Immunet is a free cloud-based antivirus and malware removal tool that is powered by the open source ClamAV scanner. The program’s unique feature is its crowd-sourced virus detection model, which allows users to encourage friends and family members to sign up for the service. How good a job does it do at thwarting viruses, though? Here’s what I found out after testing.
Immunet relies on ClamAV for its antivirus protection. While this isn’t the most comprehensive or powerful scanner on the market (like Immunet, it is also free), Immunet does provide a user-friendly front-end for this tool which is otherwise only available as a definitions database. ClamAV’s detection scores in independent reviews, however, have varied from as low as 60% (ShadowServer) to as high as 90%. In other words, its effectiveness is debatable and the engine doesn’t have a strong track record. The tool did pick up on a test virus that I downloaded, but those in need of top-level virus detection should probably look elsewhere.
On the malware side, Immunet uses the next-generation ETHOS and SPERO cloud detection engines. These more advanced programs use machine learning and heuristic behavior detection to sift through user-submitted code samples to find both known and emerging pieces of malware.
Despite its so-so virus scanning credentials, Immunet has some nice additions that make it worth considering if you want a free solution.
These include the following:
- A CPU/Memory display: Yes, this information can easily be obtained from Task Manager, but I appreciated the fact that Immunet gave it space on the product dashboard. One of the key concerns about running an antivirus is how much processing power and memory it is going to take up. This isn’t a problem with Immunet—the installer is lightweight and even during full scan mode I barely saw my CPU activity figure go past 20%.
- Immunet Community: One of the truly unique facets of Immunet is its social network—the Immunet Community. It doesn’t exactly give Facebook a run for its money, but it does provide a global network of users who help one another by providing virus data. It ties into the cloud-based malware detection engines and helps other users have the best chance of running effective protection against malware.
- Notification options: Immunet includes a gamer mode (to run silently when users are gaming) as well as the option to display verbose tray notifications. Verbose notifications are useful for users who want to gain richer, more in-depth information about the notifications being displayed and can be an invaluable resource when the system needs a troubleshoot.
- Automatic updates: Definition updates are by default configured to update automatically. I always recommend that users select this option (and dislike antivirus programs that don’t provide this choice) to avoid falling behind on important security updates and risking the health of your system.
- Compatibility: If you don’t feel confident enough to run Immunet as your sole antivirus, the company has also conducted extensive testing to ensure its compatibility to run alongside other tools. The list of compatible programs is published on Immunet’s website and includes many familiar names, including Norton, McAfee, Kaspersky, and Comodo.
Ease of use
At just over a megabyte, Immunet is one of the lightest antivirus installers that I’ve found. Likewise, ClamAV’s entire definition database generally amounts to less than 20MB. The result is a system that is incredibly quick to set up and keep updated.

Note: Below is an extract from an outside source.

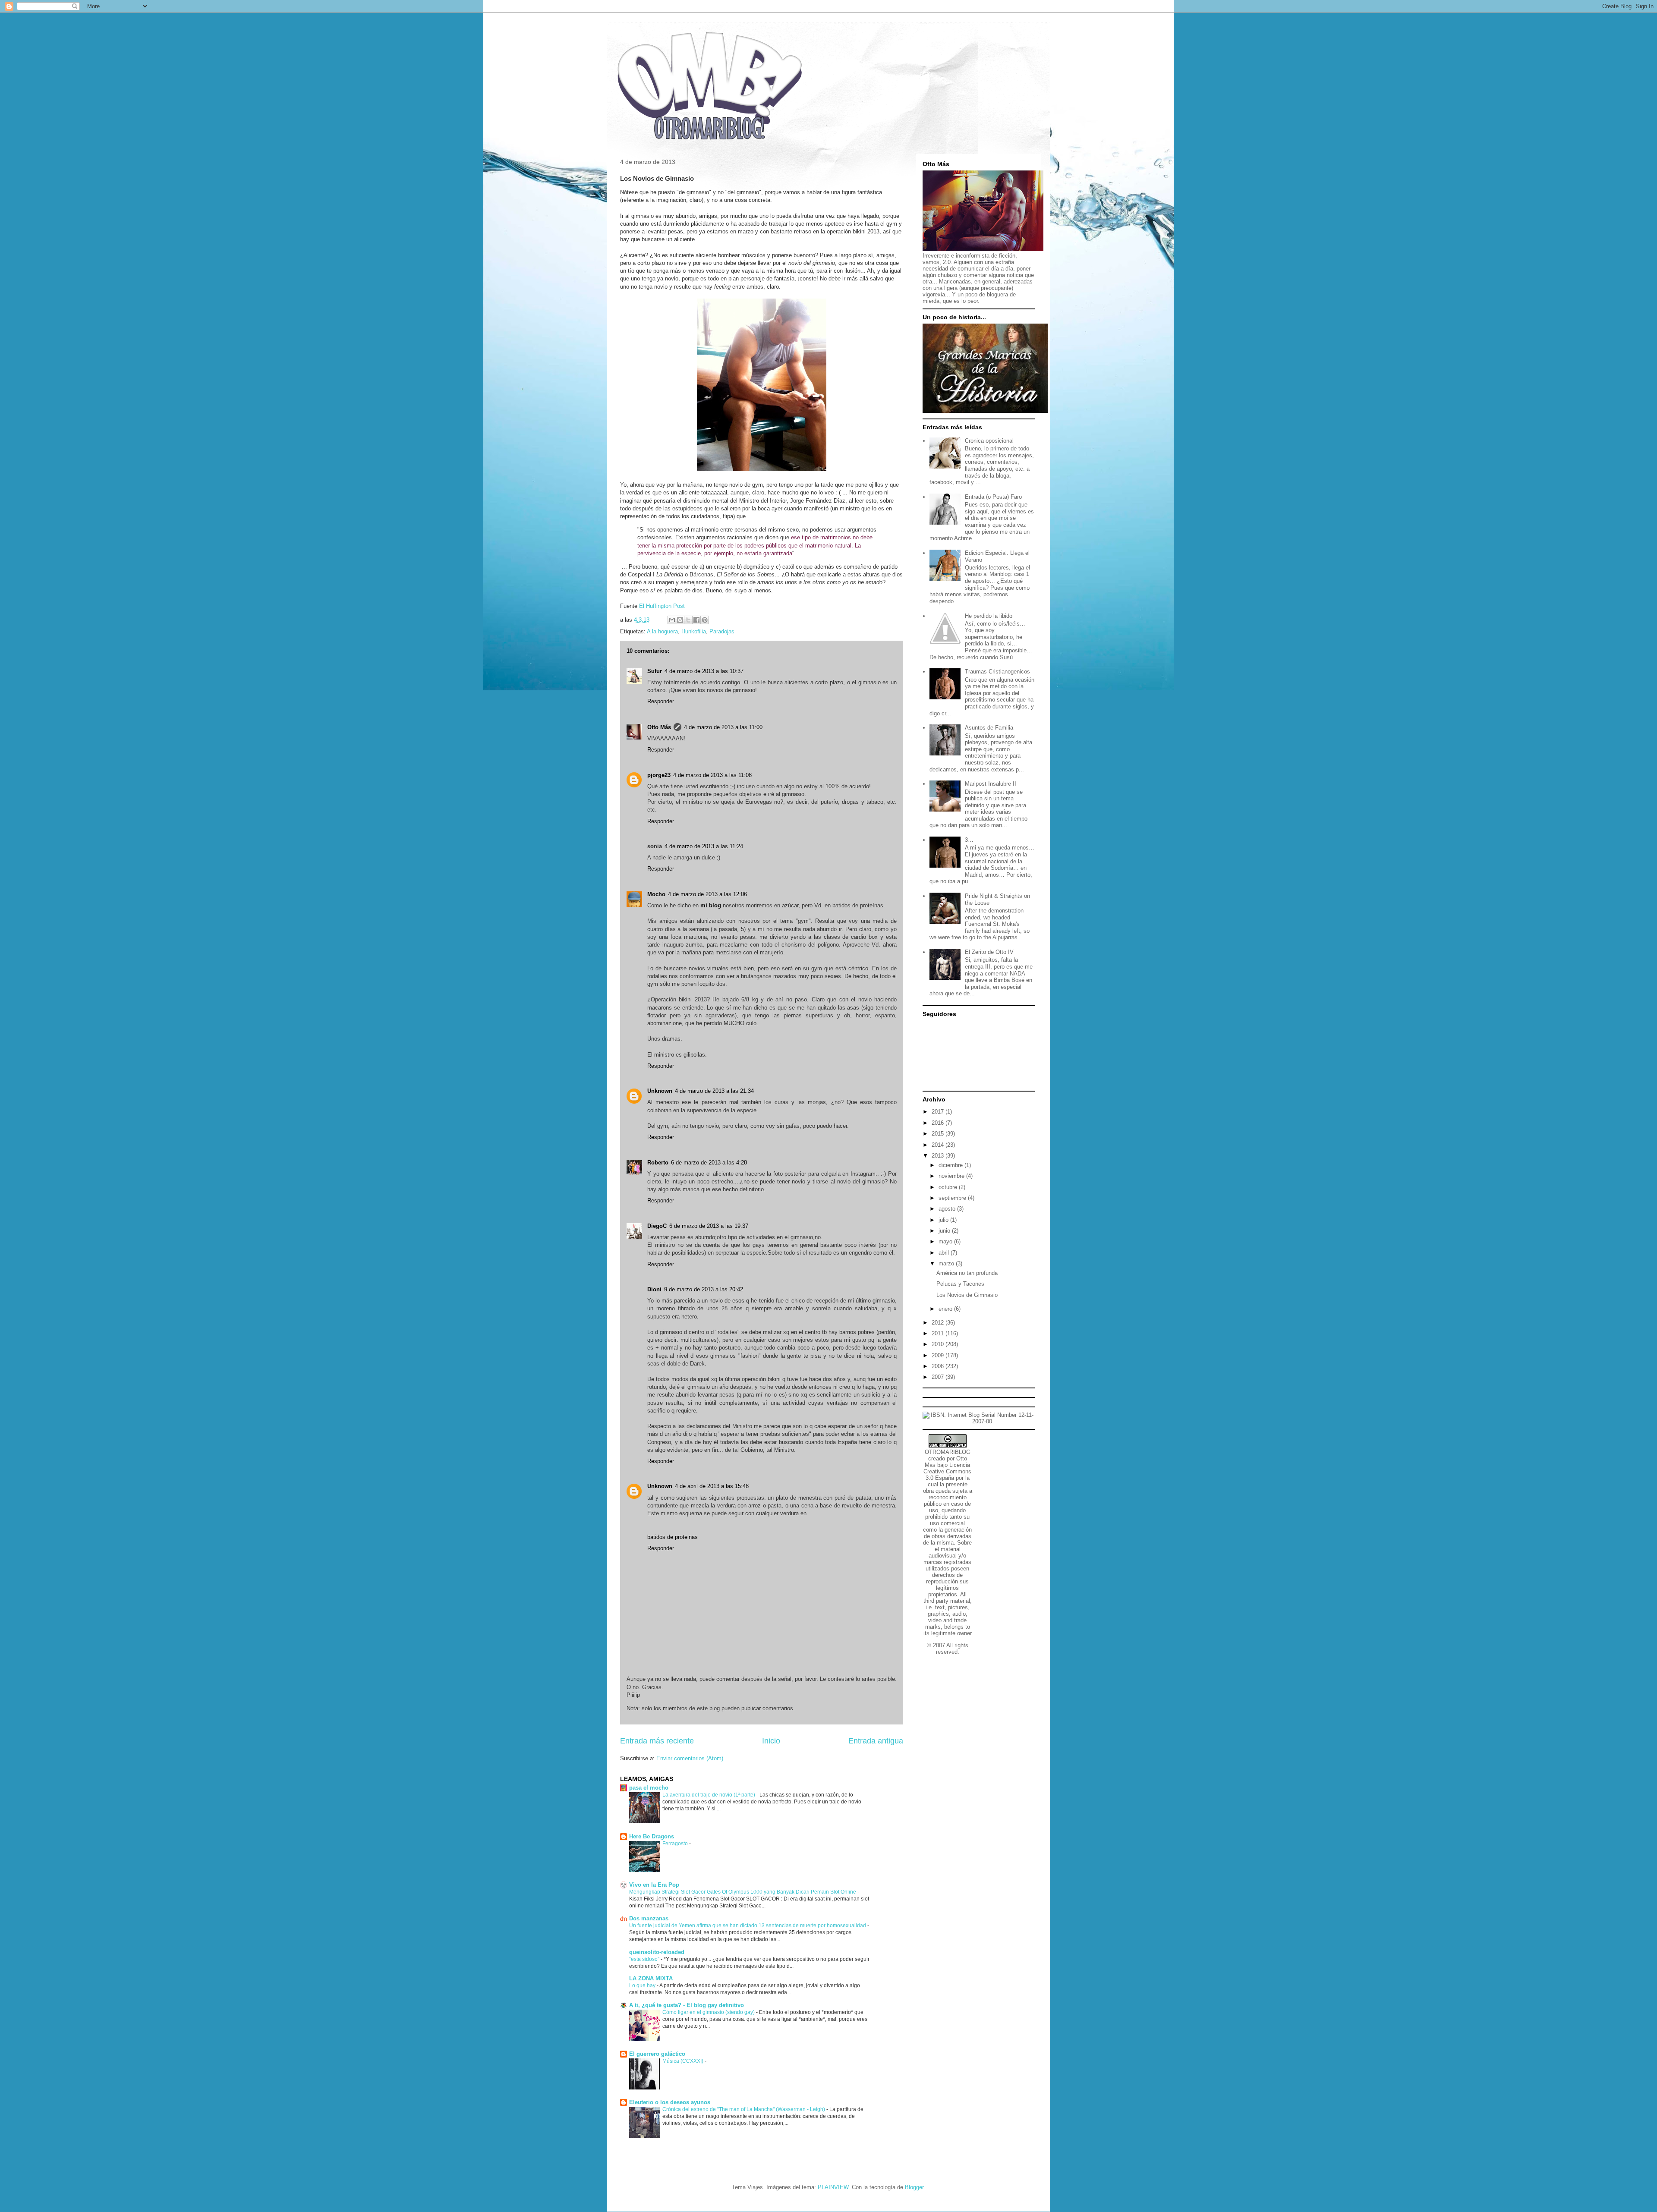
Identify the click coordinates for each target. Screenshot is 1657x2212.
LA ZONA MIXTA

Immunet is also an exceptionally easy program to navigate. In addition to the dashboard, there’s an “update now” button to enable manually polling for updates, a history log, and a basic settings menu.
Immunet certainly isn’t feature-packed but does a good job at keeping its system exceptionally lightweight, fast, and easy to use. The program runs best on Windows 10 but there’s backward compatibility as far as Windows 7 (in addition to support for the two latest versions of Windows Server).
Immunet is a free platform, so there isn’t much support. Nevertheless, it provides some basic FAQs and documentation that should be sufficient to resolve most user difficulties. Topics range from resolving installation problems to setting up gamer mode and configuring different scan types, including custom scans, full scans, and rootkit checks.
There’s also a user support forum where users help each other out with usage issues—although the level of activity is quite low so it can’t be relied upon for a quick response. Missing, of course, are phone, ticket, and live chat support.
Immunet is a completely free tool—all users need to get running is to download the installer from the company’s website (to avoid confusion: the company formerly produced a paid tool, Immunet Plus, that is no longer available or supported). The company used to include a browser toolbar with the installation to keep the service running, but I did not encounter that during my test.